Excerpted text —
When I approached his grave I really had no idea as to his psychological state, or where he believed himself to be.  I was terrified.  I have always been able to look after myself, and have done loads of work with violent and dangerous people, and apart from natural fear and caution I have always been confident in my ability to handle myself.

Steve however, was something different, and I knew that I was so far out of his league that any pretence in this case was useless.  I humoured myself with the phrase 'Today is a good day to die'.  I faced the fear and the 'Rambo' induced fantasies.

Despite my fears, during the ceremony I experienced a profound sense of protection and support from the powers that work with me, as well as an incredible heart opening that allowed me to truly pray for his healing.  The medicine signs were overwhelming and the behaviour of the local buzzards in particular were extraordinary.

After the allotted time I released Steve from the earth.  I took him straight from the grave into a sweat lodge that I had been preparing for him, before first light.  He was considerably weakened by his ordeal.

It is never an easy thing to face one's self and actions.  What this man had to face was indescribable and took immense courage and determination and confirmed his status in my eyes, as a true warrior, and greatly increased my growing respect.

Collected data
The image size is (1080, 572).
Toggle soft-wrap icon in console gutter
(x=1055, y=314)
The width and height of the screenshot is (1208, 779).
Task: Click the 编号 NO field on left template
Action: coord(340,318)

Assigned task — Reproduce the account of the grave ceremony from "Despite my fears, during" up to and including "my growing respect.", switching "buzzards" to "ravens". Work only from the text; the items play no part.

Task output —
Despite my fears, during the ceremony I experienced a profound sense of protection and support from the powers that work with me, as well as an incredible heart opening that allowed me to truly pray for his healing.  The medicine signs were overwhelming and the behaviour of the local ravens in particular were extraordinary.

After the allotted time I released Steve from the earth.  I took him straight from the grave into a sweat lodge that I had been preparing for him, before first light.  He was considerably weakened by his ordeal.

It is never an easy thing to face one's self and actions.  What this man had to face was indescribable and took immense courage and determination and confirmed his status in my eyes, as a true warrior, and greatly increased my growing respect.